Le Conseil JAI est également parvenu à une orientation générale sur la proposition de règlement modifiant le régime actuel des procédures d’insolvabilité transfrontalières qui fera encore l'objet de discussions au niveau technique : ainsi les négociations en trilogues avec le Parlement européen en vue d’un texte définitif peuvent commencer.
L'objectif du règlement proposé est de rendre les procédures d'insolvabilité transfrontières plus efficaces et plus effectives de façon à assurer le bon fonctionnement du marché intérieur et sa résilience lors des crises économiques. Le texte discuté élargit également le champ d’application du règlement actuel aux procédures de réorganisation d’entreprises en difficultés financières.
Le ministre de la Justice Félix Braz s’est particulièrement félicité de cet accord : "La réforme du règlement "insolvabilité" contribuera au développement et à la survie de nos entreprises lorsqu’elles connaissent des difficultés financières. Il s’agit d’une réforme importante favorisant une croissance économique durable !" Le ministre a également salué le fait que cette nouvelle réforme assortit l’accès du public au registre des personnes surendettées de garanties robustes en matière de protection des données personnelles.
Les ministres de la Justice ont tenu un débat d’orientation sur la proposition de création d’un Parquet européen à partir d’un document de synthèse préparé par la présidence grecque et qui a été considéré comme une "base pour les travaux à venir", selon les conclusions du Conseil
De manière générale, les ministres ont été d'accord pour prévoir une organisation du Parquet européen sur la base d’une organisation collégiale, soit "un collège de procureurs issus des États membres". Les ministres ont également confirmé le principe selon lequel le Parquet européen a une compétence prioritaire pour enquêter et poursuivre les infractions portant atteinte aux intérêts financiers de l'Union.
Selon le ministre Félix Braz, il n’est ainsi pas exclu "de prévoir au niveau central, en plus du procureur européen, un organe de type collégial à condition que l’indépendance, la plus-value et l’efficacité du Parquet européen soient garantis. Nous devons assurer que la dimension européenne de ce projet soit garantie", a-t-il insisté, rapporte un communiqué de son Ministère.

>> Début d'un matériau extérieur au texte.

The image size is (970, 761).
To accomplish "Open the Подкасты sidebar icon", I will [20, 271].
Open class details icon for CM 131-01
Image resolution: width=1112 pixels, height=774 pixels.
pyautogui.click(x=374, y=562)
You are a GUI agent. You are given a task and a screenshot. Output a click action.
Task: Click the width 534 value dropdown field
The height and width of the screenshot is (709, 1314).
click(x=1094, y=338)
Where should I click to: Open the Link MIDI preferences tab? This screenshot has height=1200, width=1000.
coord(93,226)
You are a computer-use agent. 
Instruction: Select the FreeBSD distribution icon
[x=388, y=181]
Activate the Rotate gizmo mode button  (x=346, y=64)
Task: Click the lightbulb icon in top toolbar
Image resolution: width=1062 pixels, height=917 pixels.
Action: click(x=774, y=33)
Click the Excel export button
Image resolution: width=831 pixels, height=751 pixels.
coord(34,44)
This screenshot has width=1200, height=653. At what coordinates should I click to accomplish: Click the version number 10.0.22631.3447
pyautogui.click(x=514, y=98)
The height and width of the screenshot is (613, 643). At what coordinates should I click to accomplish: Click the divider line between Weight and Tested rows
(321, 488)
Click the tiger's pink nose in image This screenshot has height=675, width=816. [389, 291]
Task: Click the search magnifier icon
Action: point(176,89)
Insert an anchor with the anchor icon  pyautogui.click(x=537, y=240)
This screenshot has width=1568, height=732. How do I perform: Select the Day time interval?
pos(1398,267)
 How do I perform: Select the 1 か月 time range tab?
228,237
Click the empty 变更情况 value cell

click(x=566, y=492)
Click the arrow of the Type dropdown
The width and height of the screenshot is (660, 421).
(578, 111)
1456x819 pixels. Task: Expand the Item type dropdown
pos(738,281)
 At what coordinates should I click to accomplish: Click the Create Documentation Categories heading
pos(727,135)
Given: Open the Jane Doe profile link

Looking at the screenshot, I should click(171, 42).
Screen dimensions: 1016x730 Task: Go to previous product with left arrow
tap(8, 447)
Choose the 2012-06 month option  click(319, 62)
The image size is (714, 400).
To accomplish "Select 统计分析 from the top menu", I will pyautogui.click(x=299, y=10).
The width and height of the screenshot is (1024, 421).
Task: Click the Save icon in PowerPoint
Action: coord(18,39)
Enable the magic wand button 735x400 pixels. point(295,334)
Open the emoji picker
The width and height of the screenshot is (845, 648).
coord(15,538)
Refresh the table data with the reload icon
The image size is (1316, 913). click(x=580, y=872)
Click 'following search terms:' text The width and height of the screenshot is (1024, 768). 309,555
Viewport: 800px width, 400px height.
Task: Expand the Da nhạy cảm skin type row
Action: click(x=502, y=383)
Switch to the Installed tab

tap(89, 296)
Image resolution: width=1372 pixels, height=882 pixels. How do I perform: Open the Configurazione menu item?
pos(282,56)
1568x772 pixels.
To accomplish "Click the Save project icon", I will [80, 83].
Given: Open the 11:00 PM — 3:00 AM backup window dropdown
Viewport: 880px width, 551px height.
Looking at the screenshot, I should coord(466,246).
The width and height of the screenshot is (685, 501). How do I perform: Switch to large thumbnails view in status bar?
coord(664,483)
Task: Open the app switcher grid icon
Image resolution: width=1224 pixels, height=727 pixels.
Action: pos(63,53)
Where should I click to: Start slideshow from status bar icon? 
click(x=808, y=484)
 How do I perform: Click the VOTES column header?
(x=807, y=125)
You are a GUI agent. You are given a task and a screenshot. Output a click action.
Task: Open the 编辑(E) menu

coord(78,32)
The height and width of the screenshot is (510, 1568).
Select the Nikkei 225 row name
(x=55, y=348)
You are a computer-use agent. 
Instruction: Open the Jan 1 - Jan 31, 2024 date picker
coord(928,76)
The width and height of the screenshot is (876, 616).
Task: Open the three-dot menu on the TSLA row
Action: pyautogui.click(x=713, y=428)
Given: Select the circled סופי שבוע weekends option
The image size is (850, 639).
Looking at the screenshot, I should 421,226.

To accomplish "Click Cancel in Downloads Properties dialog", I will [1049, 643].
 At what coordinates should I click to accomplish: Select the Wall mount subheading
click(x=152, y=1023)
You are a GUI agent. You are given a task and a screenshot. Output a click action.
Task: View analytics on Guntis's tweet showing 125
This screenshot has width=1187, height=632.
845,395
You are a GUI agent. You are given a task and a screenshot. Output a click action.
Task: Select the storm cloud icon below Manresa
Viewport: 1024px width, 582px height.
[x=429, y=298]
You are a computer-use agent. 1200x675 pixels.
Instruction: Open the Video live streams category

Enfin, suite à la publication du rapport annuel de la Commission sur l’application de la Charte européenne des Droits fondamentaux dans l’Union européenne, les ministres de la Justice ont eu un échange de vues sur sa mise en œuvre.
Le ministre Félix Braz a, dans ce contexte, rappelé que "le contrôle juridictionnel accru du respect des droits fondamentaux doit inciter plus que jamais les institutions de l’UE à veiller à ce que leur action respecte les dispositions de la Charte". Et de préciser : "Je pense qu’il n’est pas indispensable de créer de nouveaux arrangements interinstitutionnels. Ces arrangements sont déjà en place, il suffit de les mettre en œuvre scrupuleusement." Le ministre a ainsi appelé de ses vœux la poursuite du dialogue interinstitutionnel et l’ouverture d’une réflexion plus approfondie sur l’élaboration d’une stratégie interne sur les droits fondamentaux.